Top of Passage for review

Ready4R (2024-05-16): The Friction of EDA
Welcome to the Weekly Ready for R mailing list! If you need Ready for R course info, it's here. Past newsletters are available here.
Ready4R (2024-05-16): The Friction of EDA
I’ve avoided talking about Large Language Models (LLMs), because I thought I really didn’t have much new to offer about them. If you’re wondering my opinion of LLMs is: LLMs can be an incredible useful tool, but they aren’t a replacement for humans. Companies that let people go because of LLMs are going to regret it. They will lose a huge amount of institutional memory and expertise with the data and it will be more costly for them in the long run.
I’m spurred to write about this (and sorry,
{marginaleffects}
will have to wait another week) because
Google unveiled their LLM based Exploratory Data Analysis and data
cleaning system called Data
Science Agent. It purports to replace data scientists and make the
data cleaning process automated. I think this is pretty misguided.
To make EDA “easier” is missing the point. The friction of the EDA process forces you to confront issues in the data. EDA is fundamentally a creative process.
That said, I want to avoid gatekeeping. You shouldn’t have to know all of the code to generate the necessary tables and EDA plots (and this is where Data Science Agent can be super helpful), but you need to engage with the process to be successful with EDA. This is where I think Data Science Agent is failing.
The reason you hire data scientists is because: 1) they are not scared of engaging with the data, 2) they seek to understand how the data is collected, 3) Given any issues, they will propose fixes to the pipeline. They have a big picture systems view of how data is generated and used among users of your system.

Bottom of Passage for review
Top of Data for analysis

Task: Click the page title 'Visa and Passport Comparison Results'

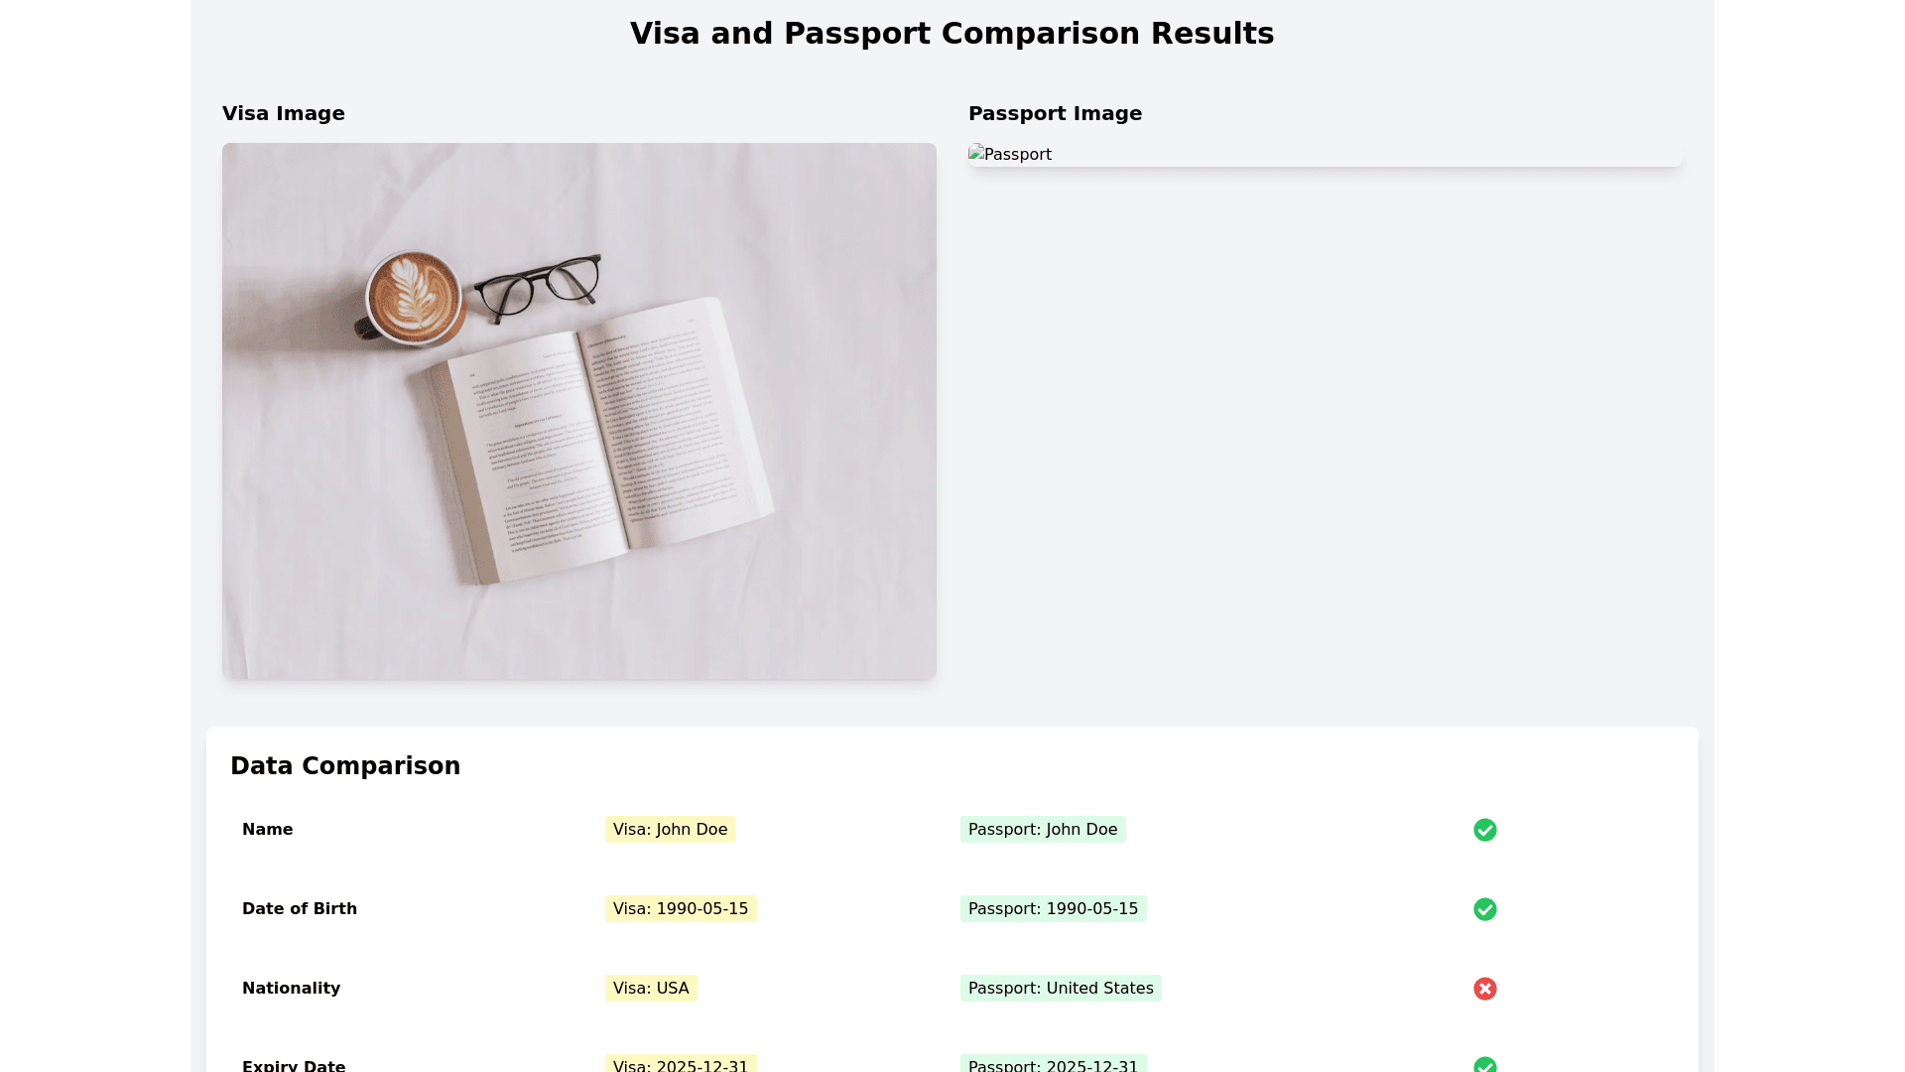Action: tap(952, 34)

Bottom of Data for analysis
Top of Data for analysis

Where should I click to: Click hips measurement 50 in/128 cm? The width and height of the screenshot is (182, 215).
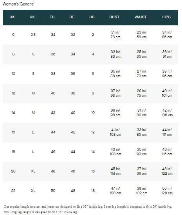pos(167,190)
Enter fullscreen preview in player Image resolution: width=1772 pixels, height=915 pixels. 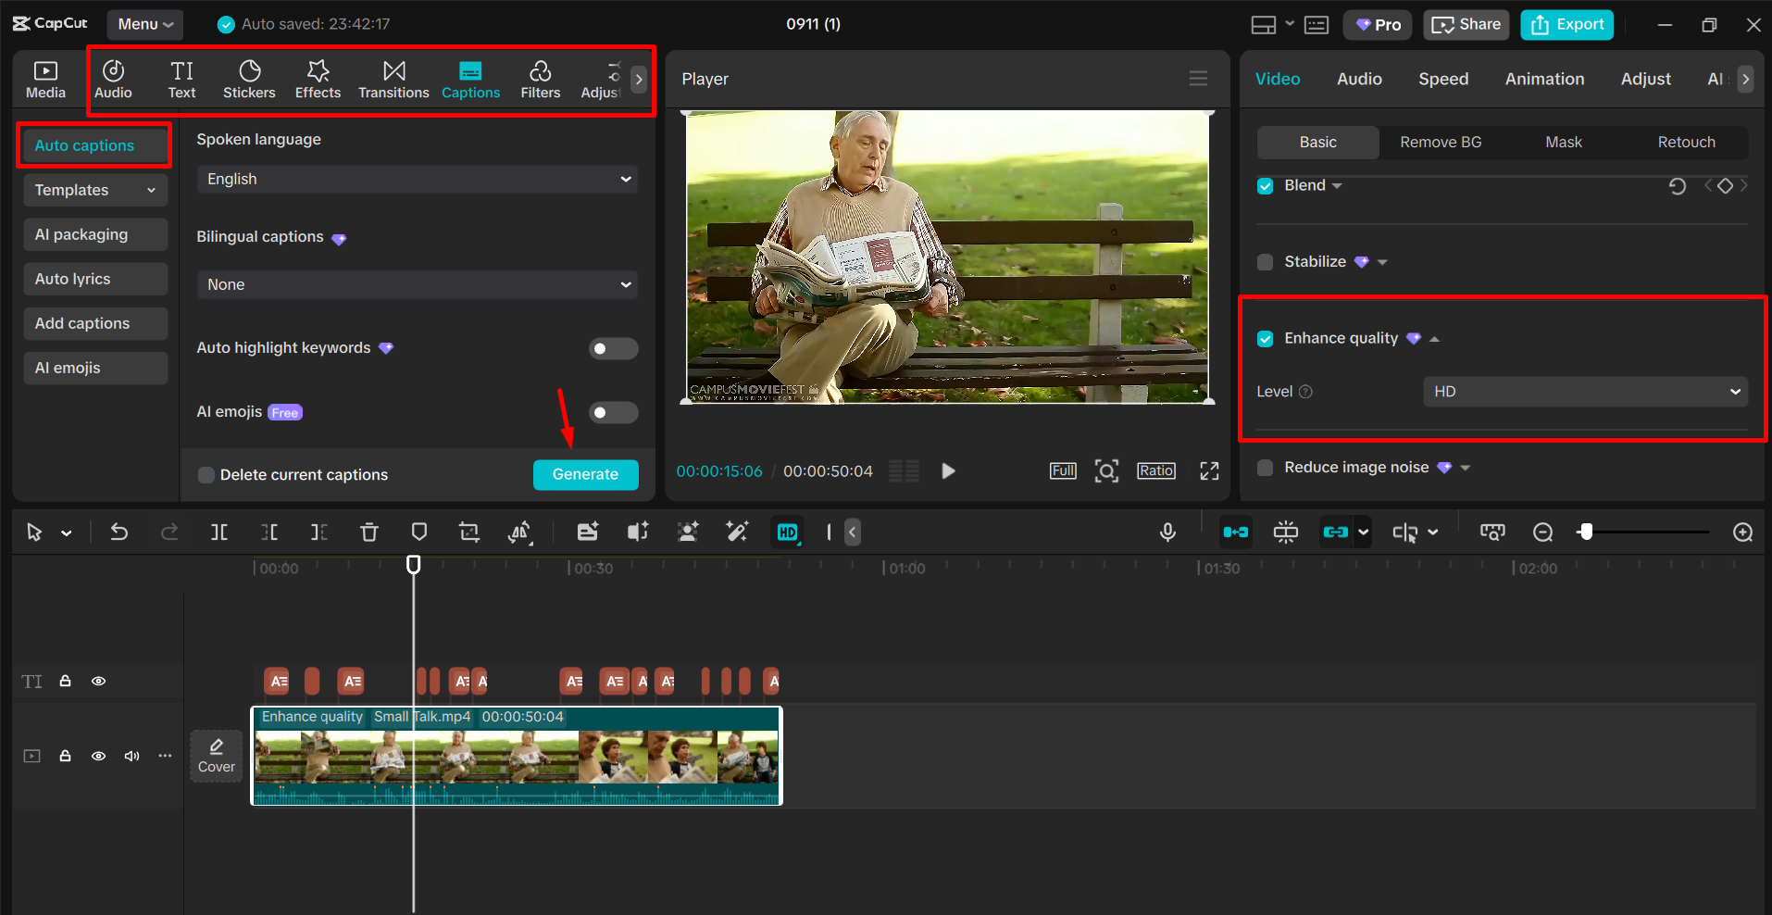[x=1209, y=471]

Bottom of Data for analysis

▶ [What the task asks]:
In the newsletter on the friction of EDA, what does Google's Data Science Agent claim to do?

▶ [Answer to this task]:
It claims to replace data scientists and automate the data cleaning process.